→ **Задание 1**
Перескажите в виде краткого списка абзац предоставленного текста, начинающийся словами «Господи Иисусе Христе Сыне Божий», сохранив его основные факты.
→ **Задание 2**
Пожалуйста, масштабируйте строки записей, начиная со строки, содержащей «[GeoGebra Logo] (188, 36)», и заканчивая строкой, содержащей «Пользователи (32, 2484)», включая обе. Умножьте все координаты в ответах на 1,5 и округлите до целых, половины вверх. Строки с запросами повторите без изменений и выведите только эти строки.

В тот же день, я еще два раза заходил к бедному отцу Продрому, проходя мимо его кельи. Думаю, что недолго еще жить ему. Все, кого я ни спрашивал, отзывались об нем с особенной похвалою, и новым инокам ставили в образец.

«Господи Иисусе Христе Сыне Божий помилуй нас»,— сказал я у двери отца Арсентия, следуя монастырскому [210] порядку. «Аминь», — был ответ за дверью, и я вошел в светлую, просторную, но нестерпимо жаркую келью отца Арсентия. Потом я заходил к нему вечером, и еще более чувствовал здесь духоту, при всем том, что окно было отперто. Отец Арсентий был псаломщиком при штате Князя Потемкина; потом находился при взятии Очакова, за тем по пути жизни забрел в Иерусалим, и вот уже более 40 лет в духовном сане в святой земле. Светлый и хитрый ум виден в живых речах его. Он выучился говорить чисто по-гречески и при известном пожаре Иерусалимского храма в 1807 году — был заперт внутри его в числе прочих монахов на страже у гроба Господня. Потом послан был в Россию для сбора на постройку храма, и, для большего в этом успеха, посвящен был в Константинополе, при проезде, в сан Архимандрита.

От него я узнал некоторые любопытные подробности о помянутом пожаре, которых ни у кого не читывал. Пожар этот не обинуясь он приписывает умыслу Армян. Поджегший, говорит он, был прежде всех вне опасности; но потом воротился за своими деньгами, которые забыл взять, и которые были запрятаны в гробницах Иосифа и Никодима. Когда он проходил обратно чрез храм, огонь достиг уже купола и все было в пламени; свинец, которым покрыть был купол, растопился и лил дождем, и этим-то дождем его залило. Когда после пожара очищали площадь храма, то несчастную жертву нашли под кучами развалин полуистлевшею и лежащею ниц на своем золоте. — Все новейшие Французские путешественники обвиняют Греков в умышленном уничтожении бывших под Голгофою и пощаженных огнем гробниц Иерусалимских Королей Годофреда и Балдуина, говоря даже, будто прах их был выброшен вон. — «Эти две великие тени,—замечает Пужула в письме своем к Мишо,— изгнанные из храма, некогда покоренного мечем их, имеют только вашу историю единственным убежищем, последним монументом». — Читая это нельзя не разделять негодования Автора; — но я не вполне [211] доверял этому слуху. Я воспользовался беседою с Архимандритом Арсентием, который NB Греков весьма не жалует, и спросил его, справедливы ли эти рассказы Французов. Он отвечал мне, что бывшие сверху гробниц мраморные доски с надписями, как и весь мрамор в храме, сгорели и превратились в известь; но тел, которые находились внизу, положительно никто не трогал, да и пол отнюдь разрушаем не был. Я был рад этому свидетельству очевидца.

→ **Предоставленные записи**
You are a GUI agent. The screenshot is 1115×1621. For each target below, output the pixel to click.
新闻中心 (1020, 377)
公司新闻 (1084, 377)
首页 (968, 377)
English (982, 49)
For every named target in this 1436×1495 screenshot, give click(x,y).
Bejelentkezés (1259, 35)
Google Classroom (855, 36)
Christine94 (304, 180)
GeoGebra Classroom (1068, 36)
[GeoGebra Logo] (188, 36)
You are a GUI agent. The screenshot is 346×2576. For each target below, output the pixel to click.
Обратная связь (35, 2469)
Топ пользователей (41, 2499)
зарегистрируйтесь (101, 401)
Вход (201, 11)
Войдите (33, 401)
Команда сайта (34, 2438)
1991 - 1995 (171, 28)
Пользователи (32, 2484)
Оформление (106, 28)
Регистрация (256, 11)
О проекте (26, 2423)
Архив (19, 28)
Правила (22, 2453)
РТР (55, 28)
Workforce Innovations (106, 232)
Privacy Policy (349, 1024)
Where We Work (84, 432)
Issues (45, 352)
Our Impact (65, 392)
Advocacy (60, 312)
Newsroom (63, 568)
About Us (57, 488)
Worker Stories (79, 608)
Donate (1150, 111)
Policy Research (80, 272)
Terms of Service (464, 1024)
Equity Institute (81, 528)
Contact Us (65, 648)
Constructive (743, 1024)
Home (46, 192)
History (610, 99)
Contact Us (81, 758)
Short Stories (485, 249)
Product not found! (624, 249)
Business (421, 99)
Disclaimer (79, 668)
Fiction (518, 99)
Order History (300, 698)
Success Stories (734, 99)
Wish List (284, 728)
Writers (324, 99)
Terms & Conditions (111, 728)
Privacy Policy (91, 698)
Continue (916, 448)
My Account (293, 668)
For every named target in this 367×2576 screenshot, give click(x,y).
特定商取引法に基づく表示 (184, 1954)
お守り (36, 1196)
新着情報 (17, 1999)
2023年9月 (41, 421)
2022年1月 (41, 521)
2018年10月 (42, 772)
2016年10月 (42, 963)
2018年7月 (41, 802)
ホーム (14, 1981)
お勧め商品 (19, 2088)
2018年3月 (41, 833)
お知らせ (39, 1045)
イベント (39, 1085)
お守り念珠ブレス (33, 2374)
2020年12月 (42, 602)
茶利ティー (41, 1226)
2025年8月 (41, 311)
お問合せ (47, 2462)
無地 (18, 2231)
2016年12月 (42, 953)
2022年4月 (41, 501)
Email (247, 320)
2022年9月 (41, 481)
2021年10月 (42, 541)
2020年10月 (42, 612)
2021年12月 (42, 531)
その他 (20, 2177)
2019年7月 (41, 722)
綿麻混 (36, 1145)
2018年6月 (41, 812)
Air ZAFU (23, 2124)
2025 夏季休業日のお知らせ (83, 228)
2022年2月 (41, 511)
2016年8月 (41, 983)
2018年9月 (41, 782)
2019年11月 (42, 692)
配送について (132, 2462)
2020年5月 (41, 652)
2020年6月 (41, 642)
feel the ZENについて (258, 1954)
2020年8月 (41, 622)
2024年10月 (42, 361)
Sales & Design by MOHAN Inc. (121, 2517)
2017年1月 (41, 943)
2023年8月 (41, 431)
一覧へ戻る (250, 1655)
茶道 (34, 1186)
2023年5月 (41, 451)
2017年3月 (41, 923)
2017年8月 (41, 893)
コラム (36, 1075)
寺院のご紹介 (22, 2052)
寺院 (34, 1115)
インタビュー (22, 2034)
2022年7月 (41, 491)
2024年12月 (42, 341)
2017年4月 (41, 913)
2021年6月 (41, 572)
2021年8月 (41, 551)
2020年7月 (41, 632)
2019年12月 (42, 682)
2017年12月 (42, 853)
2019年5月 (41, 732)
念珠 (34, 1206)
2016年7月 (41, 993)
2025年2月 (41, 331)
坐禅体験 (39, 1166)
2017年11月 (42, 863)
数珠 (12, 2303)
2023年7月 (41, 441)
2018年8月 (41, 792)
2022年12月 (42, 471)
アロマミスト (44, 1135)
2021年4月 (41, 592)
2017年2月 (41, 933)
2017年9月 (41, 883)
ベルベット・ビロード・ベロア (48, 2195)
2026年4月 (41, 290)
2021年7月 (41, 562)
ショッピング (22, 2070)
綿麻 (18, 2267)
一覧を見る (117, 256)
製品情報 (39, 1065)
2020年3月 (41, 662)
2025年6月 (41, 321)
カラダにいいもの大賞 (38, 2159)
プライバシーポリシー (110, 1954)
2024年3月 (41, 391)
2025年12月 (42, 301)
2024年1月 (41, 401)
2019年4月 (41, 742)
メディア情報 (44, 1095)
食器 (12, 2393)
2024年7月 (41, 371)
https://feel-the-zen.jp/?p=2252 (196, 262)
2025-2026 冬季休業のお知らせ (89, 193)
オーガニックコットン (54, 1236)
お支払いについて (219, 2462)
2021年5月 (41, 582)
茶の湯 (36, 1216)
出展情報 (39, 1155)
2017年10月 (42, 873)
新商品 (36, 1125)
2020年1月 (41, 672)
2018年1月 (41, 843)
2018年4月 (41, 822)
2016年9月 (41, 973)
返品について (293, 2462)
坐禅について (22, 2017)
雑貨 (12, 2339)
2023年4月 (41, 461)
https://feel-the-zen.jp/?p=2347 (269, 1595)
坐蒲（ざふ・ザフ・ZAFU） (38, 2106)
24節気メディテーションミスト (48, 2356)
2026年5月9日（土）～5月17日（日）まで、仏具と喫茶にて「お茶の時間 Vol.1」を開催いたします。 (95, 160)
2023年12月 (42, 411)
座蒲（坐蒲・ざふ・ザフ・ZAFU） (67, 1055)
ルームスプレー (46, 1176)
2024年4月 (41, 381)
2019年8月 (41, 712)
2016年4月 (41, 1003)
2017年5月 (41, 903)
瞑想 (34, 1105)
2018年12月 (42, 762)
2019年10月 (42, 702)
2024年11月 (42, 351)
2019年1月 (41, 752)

→ **Письменный ответ 1**
- Келья отца Арсентия светлая и просторная, но в ней нестерпимо жарко и душно даже при открытом окне.
- Отец Арсентий служил псаломщиком при штате князя Потемкина и был при взятии Очакова.
- Позже он попал в Иерусалим и уже более 40 лет находится в духовном сане в Святой земле.
- У него светлый и хитрый ум, он научился чисто говорить по-гречески.
- Во время пожара Иерусалимского храма в 1807 году он был заперт внутри вместе с другими монахами, стоявшими на страже у Гроба Господня.
- Затем его послали в Россию собирать средства на постройку храма. По пути, в Константинополе, его посвятили в сан архимандрита.

→ **Письменный ответ 2**
[GeoGebra Logo] (282, 54)
You are a GUI agent. The screenshot is 346×2576. For each target below, output the pixel to click.
Обратная связь (53, 3704)
Топ пользователей (62, 3749)
зарегистрируйтесь (152, 602)
Вход (302, 17)
Войдите (50, 602)
Команда сайта (51, 3657)
1991 - 1995 (257, 42)
Пользователи (48, 3726)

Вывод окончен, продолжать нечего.